## Access public bleaching data from MERMAID API

Run binder (ctrl + click to open in new tab): [![Binder](https://mybinder.org/badge_logo.svg)](https://mybinder.org/v2/gh/data-mermaid/jupyter.git/main?urlpath=git-pull%3Frepo%3Dhttps%253A%252F%252Fgithub.com%252Fdata-mermaid%252Fmermaid-api%26urlpath%3Dlab%252Ftree%252Fmermaid-api%252Fexamples%252Fsummarysites.ipynb%26branch%3Dmaster)

This is a basic demonstration of accessing the unauthenticated site-level aggregated data endpoint from the MERMAID API.

- "unauthenticated": Data retrieved from this endpoint depends on the per-protocol data sharing policies selected the the project's administrators. If a protocol's data policy is set to `private` then the number of sample units at the site will be returned, but not the actual (average) data. Use authenticated endpoints for access to data in projects to which a user belongs.
- "site-level": % cover is collected per quadrat, then averaged for the sample unit (quadrat collection): `percent_hard_avg` etc. The site summary endpoint averages these averages (e.g. `percent_hard_avg_avg`) for all sample units collected at the site. A site in MERMAID is unique to a project, i.e. there can be multiple `site`s at the same location, across projects. It is also possible for the averaged data to span multiple dates (within a project). For date-specific averages, the authenticated `sampleevent` endpoint should be used.

For documentation of most other API endpoints, see https://mermaid-api.readthedocs.io/en/latest/. Also useful is the [Insomnia](https://insomnia.rest/) collection included with the [API repository](https://mermaid-api.readthedocs.io/mermaid_api.insomnia_collection.json).

### Set up

Import required libraries and set constants (change `api.datamermaid.org` to `dev-api.datamermaid.org` if desired).

Set filters as key/value pairs, if needed. Without them all sites in MERMAID are returned.

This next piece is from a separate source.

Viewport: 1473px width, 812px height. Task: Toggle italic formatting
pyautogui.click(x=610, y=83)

A full list of filters is available [here](https://mermaid-api.readthedocs.io/en/latest/aggregated.html#site-summary-view).

In [None]:
import pandas as pd
import requests
from pprint import pprint

API_URL = "https://api.datamermaid.org/v1"
SUMMARY_SITES = "summarysites/"

filters = {
    # "project_name": "Kenya MACMON 2016-17",
}

### Fetch data

In [None]:
session = requests.Session()
session.headers.update({"content-type": "application/json",})
url = f"{API_URL}/{SUMMARY_SITES}"

request = requests.Request("GET", url=url, params=filters)
prepped = session.prepare_request(request)
print(f"url: {prepped.url}")
response = session.send(prepped).json()
print(f"Got {response['count']} sites total")

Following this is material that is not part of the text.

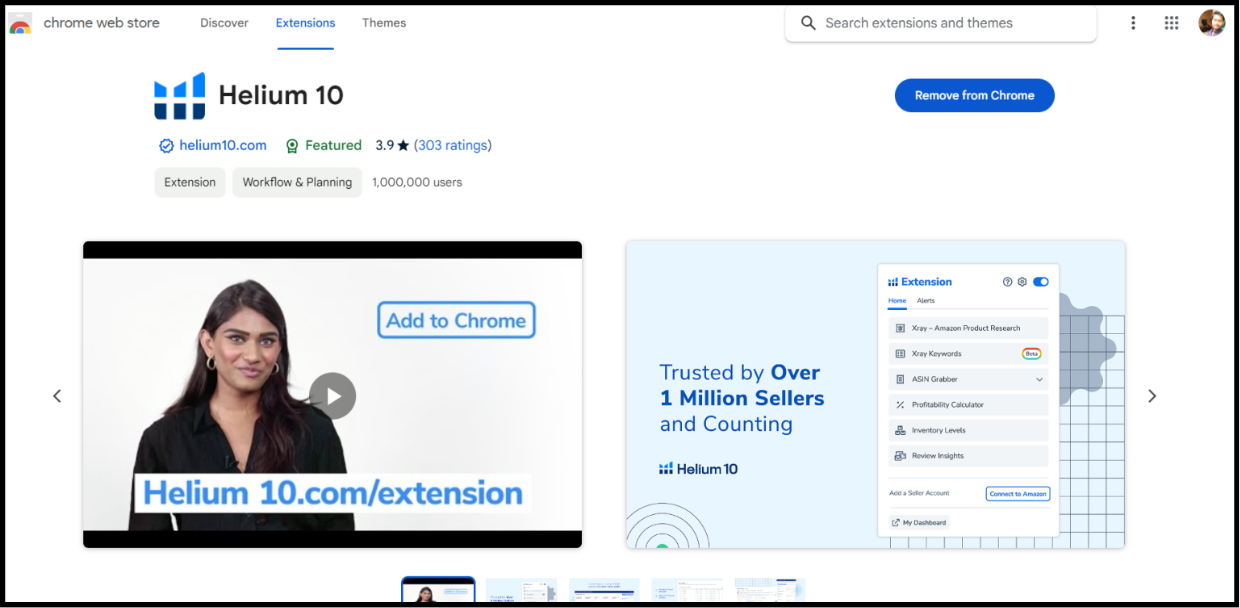Image resolution: width=1240 pixels, height=608 pixels.
Task: Open the Google apps grid
Action: coord(1171,22)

sites = response["results"]
while response["next"]:
    request = requests.Request("GET", url=response["next"])
    prepped = session.prepare_request(request)
    print(f"next page url: {prepped.url}")
    response = session.send(prepped).json()
    sites.extend(response["results"])

### Filter data for sites containing bleaching data

The bleaching quadrat collection protocol contains two sets of observations, one that counts the number of colonies for specific taxa and their condition (`colonies_bleached`), and one that estimates percent cover per quadrat (`quadrat_benthic_percent`).

In [None]:
sites_with_bleaching_data = [
    site for site in sites
    if "colonies_bleached" in site["protocols"]
       and "quadrat_benthic_percent" in site["protocols"]
]
print(f"Sites with bleaching data: {len(sites_with_bleaching_data)}")

# uncomment to examine first two results in full
# pprint(sites_with_bleaching_data[:2])

### Create analysis-ready dataframe

This step just demmonstrates one common analysis pattern. Other site properties could be included if needed, or other non-dataframe-based ways of using the `site` objects could be employed.

In [None]:
indicators = []

for site in sites_with_bleaching_data:
    bleaching_benthic = site["protocols"]["quadrat_benthic_percent"]
    bleaching_colonies = site["protocols"]["colonies_bleached"]
    benthic = {}
    if "benthicpit" in site["protocols"]:
        benthic = site["protocols"]["benthicpit"].get("percent_cover_benthic_category_avg", {})
    if "benthiclit" in site["protocols"]:
        benthic = site["protocols"]["benthiclit"].get("percent_cover_benthic_category_avg", {})

    site_data = {
        "hard_coral_benthic": benthic.get("Hard coral"),
        "soft_coral_benthic": benthic.get("Soft coral"),
        "macroalgae_benthic": benthic.get("Macroalgae"),
        "hard_coral_bleaching": bleaching_benthic.get("percent_hard_avg_avg"),
        "soft_coral_bleaching": bleaching_benthic.get("percent_soft_avg_avg"),
        "macroalgae_bleaching": bleaching_benthic.get("percent_algae_avg_avg"),
        "percent_normal_avg": bleaching_colonies.get("percent_normal_avg"),
        "percent_pale_avg": bleaching_colonies.get("percent_pale_avg"),
        "percent_bleached_avg": bleaching_colonies.get("percent_bleached_avg"),
    }

    indicators.append(site_data)

df = pd.DataFrame(indicators)
print(df)